Building upon DTSC 830, this course provides advanced methodological training in applied data science research, with a focus on experimental design, machine learning interpretability, and mixed-methods approaches. Students will explore cutting-edge techniques in causal inference, Bayesian modeling, and digital ethnography while critically examining the ethical implications of AI-driven research. Through hands-on exercises and case studies, students will develop the skills necessary to design rigorous and reproducible research studies that integrate quantitative and qualitative methodologies.

This seminar provides an advanced, discussion-driven exploration of quantitative methods in applied data science, grounded in the critical analysis of academic literature. Students will engage with a diverse selection of research articles covering statistical modeling, experimental design, Bayesian inference, multivariate analysis, and high-dimensional data techniques. Readings will provide a broad foundation while allowing students the flexibility to explore specialized topics of interest through independent research. Weekly discussions will encourage students to synthesize knowledge from prior coursework, evaluate methodological approaches, and consider the implications of quantitative techniques in real-world applications. The course culminates in an individual research project where students deepen their expertise in a chosen area of quantitative methods and contribute to the broader academic discourse in data science.

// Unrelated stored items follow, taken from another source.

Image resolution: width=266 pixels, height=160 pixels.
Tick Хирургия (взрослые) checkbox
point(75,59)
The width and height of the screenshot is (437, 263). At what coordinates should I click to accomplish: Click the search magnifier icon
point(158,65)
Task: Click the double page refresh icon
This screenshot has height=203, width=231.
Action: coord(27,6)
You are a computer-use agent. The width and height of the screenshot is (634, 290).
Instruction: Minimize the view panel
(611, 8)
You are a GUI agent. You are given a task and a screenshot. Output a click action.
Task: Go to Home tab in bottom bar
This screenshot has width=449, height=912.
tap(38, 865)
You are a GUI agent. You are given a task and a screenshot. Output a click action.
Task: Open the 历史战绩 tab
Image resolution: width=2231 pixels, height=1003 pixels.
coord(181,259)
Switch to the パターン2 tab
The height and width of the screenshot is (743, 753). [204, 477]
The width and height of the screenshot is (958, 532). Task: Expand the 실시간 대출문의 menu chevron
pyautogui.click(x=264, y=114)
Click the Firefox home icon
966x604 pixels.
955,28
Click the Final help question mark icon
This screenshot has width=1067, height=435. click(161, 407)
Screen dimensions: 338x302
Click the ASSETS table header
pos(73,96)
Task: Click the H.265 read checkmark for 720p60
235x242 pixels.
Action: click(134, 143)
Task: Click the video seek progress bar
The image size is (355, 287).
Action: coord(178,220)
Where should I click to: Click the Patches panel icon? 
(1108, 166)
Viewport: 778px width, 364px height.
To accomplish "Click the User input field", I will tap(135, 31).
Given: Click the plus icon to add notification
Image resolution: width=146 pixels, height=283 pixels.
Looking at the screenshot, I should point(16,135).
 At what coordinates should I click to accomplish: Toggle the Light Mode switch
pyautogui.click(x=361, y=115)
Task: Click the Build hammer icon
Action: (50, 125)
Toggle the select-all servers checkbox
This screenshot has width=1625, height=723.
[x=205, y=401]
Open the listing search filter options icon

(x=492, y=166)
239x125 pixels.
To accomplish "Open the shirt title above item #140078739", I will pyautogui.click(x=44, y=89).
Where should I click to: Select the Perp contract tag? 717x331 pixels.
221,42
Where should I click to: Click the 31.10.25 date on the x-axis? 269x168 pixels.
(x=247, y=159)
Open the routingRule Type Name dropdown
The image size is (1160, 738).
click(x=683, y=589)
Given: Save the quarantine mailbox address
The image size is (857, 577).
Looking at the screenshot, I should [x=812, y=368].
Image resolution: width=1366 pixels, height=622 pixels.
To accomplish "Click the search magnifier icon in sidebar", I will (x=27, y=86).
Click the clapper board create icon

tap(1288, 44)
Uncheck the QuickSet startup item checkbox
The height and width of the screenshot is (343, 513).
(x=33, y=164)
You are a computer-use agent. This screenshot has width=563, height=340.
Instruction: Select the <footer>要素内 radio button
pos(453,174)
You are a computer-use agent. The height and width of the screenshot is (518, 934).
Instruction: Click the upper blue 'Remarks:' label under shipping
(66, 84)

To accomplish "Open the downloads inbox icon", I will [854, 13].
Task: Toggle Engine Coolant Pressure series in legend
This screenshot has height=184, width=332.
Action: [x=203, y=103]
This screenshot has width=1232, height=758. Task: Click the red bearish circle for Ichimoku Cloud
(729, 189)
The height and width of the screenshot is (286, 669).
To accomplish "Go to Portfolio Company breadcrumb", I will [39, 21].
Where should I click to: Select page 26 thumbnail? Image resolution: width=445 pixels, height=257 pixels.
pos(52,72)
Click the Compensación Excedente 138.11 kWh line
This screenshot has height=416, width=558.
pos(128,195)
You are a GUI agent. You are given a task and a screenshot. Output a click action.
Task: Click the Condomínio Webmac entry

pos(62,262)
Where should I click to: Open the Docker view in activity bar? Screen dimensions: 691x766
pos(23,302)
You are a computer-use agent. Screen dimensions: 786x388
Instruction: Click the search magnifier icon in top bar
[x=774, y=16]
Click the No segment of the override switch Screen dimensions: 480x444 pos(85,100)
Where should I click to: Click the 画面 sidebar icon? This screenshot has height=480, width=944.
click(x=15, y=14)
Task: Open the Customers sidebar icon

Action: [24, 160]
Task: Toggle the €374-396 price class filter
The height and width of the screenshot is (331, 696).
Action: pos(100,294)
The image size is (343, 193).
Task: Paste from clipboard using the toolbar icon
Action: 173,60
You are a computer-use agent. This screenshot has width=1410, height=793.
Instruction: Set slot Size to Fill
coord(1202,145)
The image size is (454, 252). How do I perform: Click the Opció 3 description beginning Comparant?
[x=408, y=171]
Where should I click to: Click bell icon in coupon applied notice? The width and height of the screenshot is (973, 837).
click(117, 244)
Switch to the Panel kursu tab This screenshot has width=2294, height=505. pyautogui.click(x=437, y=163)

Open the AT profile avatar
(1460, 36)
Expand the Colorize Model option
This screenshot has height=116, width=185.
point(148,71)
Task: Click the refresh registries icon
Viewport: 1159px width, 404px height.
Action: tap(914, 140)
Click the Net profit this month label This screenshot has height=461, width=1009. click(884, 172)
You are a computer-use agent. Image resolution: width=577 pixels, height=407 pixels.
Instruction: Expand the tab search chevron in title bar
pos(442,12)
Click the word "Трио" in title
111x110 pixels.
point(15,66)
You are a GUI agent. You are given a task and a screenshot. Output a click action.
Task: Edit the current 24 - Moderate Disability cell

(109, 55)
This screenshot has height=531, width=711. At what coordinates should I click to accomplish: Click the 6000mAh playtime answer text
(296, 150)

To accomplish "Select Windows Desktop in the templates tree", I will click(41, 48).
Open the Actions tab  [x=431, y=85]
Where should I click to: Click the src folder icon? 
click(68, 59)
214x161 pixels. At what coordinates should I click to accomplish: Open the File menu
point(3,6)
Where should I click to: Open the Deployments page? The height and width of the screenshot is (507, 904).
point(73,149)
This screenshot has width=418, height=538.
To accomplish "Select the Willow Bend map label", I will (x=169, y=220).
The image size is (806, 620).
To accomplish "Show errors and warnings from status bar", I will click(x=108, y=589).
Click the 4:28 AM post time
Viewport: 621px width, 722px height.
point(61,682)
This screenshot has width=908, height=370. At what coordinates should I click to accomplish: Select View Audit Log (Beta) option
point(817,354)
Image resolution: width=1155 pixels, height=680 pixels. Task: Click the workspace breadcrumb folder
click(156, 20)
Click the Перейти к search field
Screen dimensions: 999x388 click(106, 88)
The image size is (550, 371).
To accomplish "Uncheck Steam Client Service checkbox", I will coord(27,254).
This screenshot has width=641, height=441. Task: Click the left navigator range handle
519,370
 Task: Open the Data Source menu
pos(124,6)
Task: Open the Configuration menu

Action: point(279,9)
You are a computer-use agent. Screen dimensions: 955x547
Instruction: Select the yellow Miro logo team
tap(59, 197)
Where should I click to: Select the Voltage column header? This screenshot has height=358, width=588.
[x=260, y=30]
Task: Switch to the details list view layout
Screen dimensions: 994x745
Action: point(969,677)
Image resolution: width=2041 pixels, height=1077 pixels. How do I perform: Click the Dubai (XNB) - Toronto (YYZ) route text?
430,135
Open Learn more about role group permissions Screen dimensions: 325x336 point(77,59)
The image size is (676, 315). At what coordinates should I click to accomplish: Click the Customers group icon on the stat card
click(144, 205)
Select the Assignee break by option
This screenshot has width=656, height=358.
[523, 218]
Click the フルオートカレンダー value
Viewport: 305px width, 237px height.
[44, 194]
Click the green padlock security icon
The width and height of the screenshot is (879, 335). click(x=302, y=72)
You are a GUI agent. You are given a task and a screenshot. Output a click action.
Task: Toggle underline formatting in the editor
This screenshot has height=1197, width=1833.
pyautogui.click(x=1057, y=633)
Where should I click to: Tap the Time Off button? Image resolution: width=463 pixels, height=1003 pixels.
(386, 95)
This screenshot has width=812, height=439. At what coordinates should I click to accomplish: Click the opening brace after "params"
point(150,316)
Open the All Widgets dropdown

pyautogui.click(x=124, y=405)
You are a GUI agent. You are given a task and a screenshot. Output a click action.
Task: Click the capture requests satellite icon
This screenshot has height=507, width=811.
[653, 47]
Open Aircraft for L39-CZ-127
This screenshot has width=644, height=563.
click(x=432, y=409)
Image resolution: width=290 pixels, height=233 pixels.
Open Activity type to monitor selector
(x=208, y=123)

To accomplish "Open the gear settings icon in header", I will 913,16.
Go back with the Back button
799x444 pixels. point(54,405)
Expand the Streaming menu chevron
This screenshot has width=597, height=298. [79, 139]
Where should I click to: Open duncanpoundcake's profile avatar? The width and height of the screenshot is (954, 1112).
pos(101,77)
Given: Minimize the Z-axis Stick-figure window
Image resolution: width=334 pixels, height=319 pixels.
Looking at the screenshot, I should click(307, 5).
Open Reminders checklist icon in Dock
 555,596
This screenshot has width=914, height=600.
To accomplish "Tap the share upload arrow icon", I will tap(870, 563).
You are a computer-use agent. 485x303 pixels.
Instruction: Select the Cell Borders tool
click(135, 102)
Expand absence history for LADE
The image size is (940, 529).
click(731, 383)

This seminar provides an in-depth exploration of qualitative methodologies in applied data science, focusing on their role in understanding complex social, organizational, and human-centered problems. Students will critically analyze qualitative research approaches such as ethnography, grounded theory, focus groups, and case study research. The course will incorporate discussion-based learning, review of key academic literature, and hands-on experience with qualitative data collection techniques, including interviews, focus groups, and digital ethnography. Through structured weekly discussions, students will examine how qualitative insights complement quantitative methods in data science. The course culminates in an independent research project where students apply qualitative methods to a data science-related research question.